▼

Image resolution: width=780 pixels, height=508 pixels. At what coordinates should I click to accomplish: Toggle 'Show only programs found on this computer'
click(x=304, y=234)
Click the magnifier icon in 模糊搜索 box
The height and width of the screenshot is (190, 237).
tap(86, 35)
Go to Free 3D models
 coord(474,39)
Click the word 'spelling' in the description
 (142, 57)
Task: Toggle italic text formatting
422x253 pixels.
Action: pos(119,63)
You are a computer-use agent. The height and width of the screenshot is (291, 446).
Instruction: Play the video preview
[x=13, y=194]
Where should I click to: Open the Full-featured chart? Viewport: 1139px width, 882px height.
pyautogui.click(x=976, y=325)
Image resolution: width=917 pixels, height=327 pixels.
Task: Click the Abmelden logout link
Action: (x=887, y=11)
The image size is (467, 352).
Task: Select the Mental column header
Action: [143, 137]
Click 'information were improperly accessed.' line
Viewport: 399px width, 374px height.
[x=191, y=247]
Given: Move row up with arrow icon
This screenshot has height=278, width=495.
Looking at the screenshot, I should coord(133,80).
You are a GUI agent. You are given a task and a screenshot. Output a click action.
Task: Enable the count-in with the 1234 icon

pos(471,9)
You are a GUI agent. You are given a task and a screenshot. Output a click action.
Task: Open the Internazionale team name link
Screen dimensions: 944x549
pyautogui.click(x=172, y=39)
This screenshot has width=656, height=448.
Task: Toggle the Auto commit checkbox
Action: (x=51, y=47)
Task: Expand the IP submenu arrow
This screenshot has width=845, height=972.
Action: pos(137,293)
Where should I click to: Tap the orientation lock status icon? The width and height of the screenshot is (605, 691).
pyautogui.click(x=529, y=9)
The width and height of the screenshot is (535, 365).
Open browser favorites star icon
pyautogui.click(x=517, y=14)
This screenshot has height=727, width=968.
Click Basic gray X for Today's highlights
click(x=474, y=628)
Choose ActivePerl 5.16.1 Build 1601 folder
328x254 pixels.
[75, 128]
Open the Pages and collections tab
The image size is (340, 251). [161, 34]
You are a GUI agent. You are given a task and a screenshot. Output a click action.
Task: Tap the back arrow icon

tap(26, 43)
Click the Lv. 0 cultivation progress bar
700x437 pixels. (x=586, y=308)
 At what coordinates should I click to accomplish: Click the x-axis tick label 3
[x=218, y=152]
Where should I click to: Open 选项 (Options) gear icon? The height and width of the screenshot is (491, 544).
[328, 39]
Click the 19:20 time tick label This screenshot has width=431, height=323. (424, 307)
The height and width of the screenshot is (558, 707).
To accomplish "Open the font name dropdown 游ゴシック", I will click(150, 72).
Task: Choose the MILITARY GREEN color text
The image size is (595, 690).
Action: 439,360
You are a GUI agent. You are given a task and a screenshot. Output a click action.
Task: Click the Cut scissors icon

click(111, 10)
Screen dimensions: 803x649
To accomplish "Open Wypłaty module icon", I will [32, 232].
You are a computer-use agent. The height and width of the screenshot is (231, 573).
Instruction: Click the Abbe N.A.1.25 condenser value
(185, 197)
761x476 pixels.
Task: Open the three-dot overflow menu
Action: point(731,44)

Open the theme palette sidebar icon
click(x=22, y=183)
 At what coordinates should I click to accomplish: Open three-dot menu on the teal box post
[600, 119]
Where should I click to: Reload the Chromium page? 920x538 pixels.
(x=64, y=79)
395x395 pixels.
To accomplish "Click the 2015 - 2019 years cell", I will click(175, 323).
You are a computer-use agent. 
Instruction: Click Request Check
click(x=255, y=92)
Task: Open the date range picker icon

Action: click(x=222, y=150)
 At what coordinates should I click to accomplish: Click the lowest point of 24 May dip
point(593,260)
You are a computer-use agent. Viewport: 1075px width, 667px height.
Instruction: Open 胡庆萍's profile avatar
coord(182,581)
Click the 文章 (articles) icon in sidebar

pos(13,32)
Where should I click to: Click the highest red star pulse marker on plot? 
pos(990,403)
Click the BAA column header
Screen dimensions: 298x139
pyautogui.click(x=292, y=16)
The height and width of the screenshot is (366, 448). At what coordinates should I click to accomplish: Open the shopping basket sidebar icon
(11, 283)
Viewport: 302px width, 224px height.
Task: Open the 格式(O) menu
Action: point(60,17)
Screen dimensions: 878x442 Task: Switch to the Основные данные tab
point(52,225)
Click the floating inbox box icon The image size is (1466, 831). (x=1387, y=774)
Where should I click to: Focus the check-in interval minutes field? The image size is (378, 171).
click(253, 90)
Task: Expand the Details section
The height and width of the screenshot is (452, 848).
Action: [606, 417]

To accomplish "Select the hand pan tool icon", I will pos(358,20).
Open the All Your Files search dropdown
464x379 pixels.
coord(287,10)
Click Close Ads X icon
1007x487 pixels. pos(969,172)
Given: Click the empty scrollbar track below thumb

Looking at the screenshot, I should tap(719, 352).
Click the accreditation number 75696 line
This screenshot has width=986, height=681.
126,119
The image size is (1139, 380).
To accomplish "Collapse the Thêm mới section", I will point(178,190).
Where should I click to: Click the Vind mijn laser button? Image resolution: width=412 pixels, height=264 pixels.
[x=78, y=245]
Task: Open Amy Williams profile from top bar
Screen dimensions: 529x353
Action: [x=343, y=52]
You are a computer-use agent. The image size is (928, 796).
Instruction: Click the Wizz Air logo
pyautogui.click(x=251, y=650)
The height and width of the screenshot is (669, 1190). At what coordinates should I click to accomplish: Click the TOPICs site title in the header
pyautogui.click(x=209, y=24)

▲

» Task instructions
Output the material verbatim, including every line.

» Reply
Image resolution: width=780 pixels, height=508 pixels. At what coordinates should I click to accomplish: Toggle 'Show only programs found on this computer'
click(x=304, y=234)
Click the magnifier icon in 模糊搜索 box
The height and width of the screenshot is (190, 237).
tap(86, 35)
Go to Free 3D models
 coord(474,39)
Click the word 'spelling' in the description
 (142, 57)
Task: Toggle italic text formatting
422x253 pixels.
Action: pos(119,63)
You are a computer-use agent. The height and width of the screenshot is (291, 446).
Instruction: Play the video preview
[x=13, y=194]
Where should I click to: Open the Full-featured chart? Viewport: 1139px width, 882px height.
pyautogui.click(x=976, y=325)
Image resolution: width=917 pixels, height=327 pixels.
Task: Click the Abmelden logout link
Action: (x=887, y=11)
The image size is (467, 352).
Task: Select the Mental column header
Action: [143, 137]
Click 'information were improperly accessed.' line
Viewport: 399px width, 374px height.
[x=191, y=247]
Given: Move row up with arrow icon
This screenshot has height=278, width=495.
Looking at the screenshot, I should coord(133,80).
You are a GUI agent. You are given a task and a screenshot. Output a click action.
Task: Enable the count-in with the 1234 icon

pos(471,9)
You are a GUI agent. You are given a task and a screenshot. Output a click action.
Task: Open the Internazionale team name link
Screen dimensions: 944x549
pyautogui.click(x=172, y=39)
This screenshot has width=656, height=448.
Task: Toggle the Auto commit checkbox
Action: (x=51, y=47)
Task: Expand the IP submenu arrow
This screenshot has width=845, height=972.
Action: pos(137,293)
Where should I click to: Tap the orientation lock status icon? The width and height of the screenshot is (605, 691).
pyautogui.click(x=529, y=9)
The width and height of the screenshot is (535, 365).
Open browser favorites star icon
pyautogui.click(x=517, y=14)
This screenshot has height=727, width=968.
Click Basic gray X for Today's highlights
click(x=474, y=628)
Choose ActivePerl 5.16.1 Build 1601 folder
328x254 pixels.
[75, 128]
Open the Pages and collections tab
The image size is (340, 251). [161, 34]
You are a GUI agent. You are given a task and a screenshot. Output a click action.
Task: Tap the back arrow icon

tap(26, 43)
Click the Lv. 0 cultivation progress bar
700x437 pixels. (x=586, y=308)
 At what coordinates should I click to accomplish: Click the x-axis tick label 3
[x=218, y=152]
Where should I click to: Open 选项 (Options) gear icon? The height and width of the screenshot is (491, 544).
[328, 39]
Click the 19:20 time tick label This screenshot has width=431, height=323. (424, 307)
The height and width of the screenshot is (558, 707).
To accomplish "Open the font name dropdown 游ゴシック", I will click(150, 72).
Task: Choose the MILITARY GREEN color text
The image size is (595, 690).
Action: 439,360
You are a GUI agent. You are given a task and a screenshot. Output a click action.
Task: Click the Cut scissors icon

click(111, 10)
Screen dimensions: 803x649
To accomplish "Open Wypłaty module icon", I will [32, 232].
You are a computer-use agent. The height and width of the screenshot is (231, 573).
Instruction: Click the Abbe N.A.1.25 condenser value
(185, 197)
761x476 pixels.
Task: Open the three-dot overflow menu
Action: point(731,44)

Open the theme palette sidebar icon
click(x=22, y=183)
 At what coordinates should I click to accomplish: Open three-dot menu on the teal box post
[600, 119]
Where should I click to: Reload the Chromium page? 920x538 pixels.
(x=64, y=79)
395x395 pixels.
To accomplish "Click the 2015 - 2019 years cell", I will click(175, 323).
You are a computer-use agent. 
Instruction: Click Request Check
click(x=255, y=92)
Task: Open the date range picker icon

Action: click(x=222, y=150)
 At what coordinates should I click to accomplish: Click the lowest point of 24 May dip
point(593,260)
You are a computer-use agent. Viewport: 1075px width, 667px height.
Instruction: Open 胡庆萍's profile avatar
coord(182,581)
Click the 文章 (articles) icon in sidebar

pos(13,32)
Where should I click to: Click the highest red star pulse marker on plot? 
pos(990,403)
Click the BAA column header
Screen dimensions: 298x139
pyautogui.click(x=292, y=16)
The height and width of the screenshot is (366, 448). At what coordinates should I click to accomplish: Open the shopping basket sidebar icon
(11, 283)
Viewport: 302px width, 224px height.
Task: Open the 格式(O) menu
Action: point(60,17)
Screen dimensions: 878x442 Task: Switch to the Основные данные tab
point(52,225)
Click the floating inbox box icon The image size is (1466, 831). (x=1387, y=774)
Where should I click to: Focus the check-in interval minutes field? The image size is (378, 171).
click(253, 90)
Task: Expand the Details section
The height and width of the screenshot is (452, 848).
Action: [606, 417]

To accomplish "Select the hand pan tool icon", I will pos(358,20).
Open the All Your Files search dropdown
464x379 pixels.
coord(287,10)
Click Close Ads X icon
1007x487 pixels. pos(969,172)
Given: Click the empty scrollbar track below thumb

Looking at the screenshot, I should tap(719, 352).
Click the accreditation number 75696 line
This screenshot has width=986, height=681.
126,119
The image size is (1139, 380).
To accomplish "Collapse the Thêm mới section", I will point(178,190).
Where should I click to: Click the Vind mijn laser button? Image resolution: width=412 pixels, height=264 pixels.
[x=78, y=245]
Task: Open Amy Williams profile from top bar
Screen dimensions: 529x353
Action: [x=343, y=52]
You are a computer-use agent. The image size is (928, 796).
Instruction: Click the Wizz Air logo
pyautogui.click(x=251, y=650)
The height and width of the screenshot is (669, 1190). At what coordinates should I click to accomplish: Click the TOPICs site title in the header
pyautogui.click(x=209, y=24)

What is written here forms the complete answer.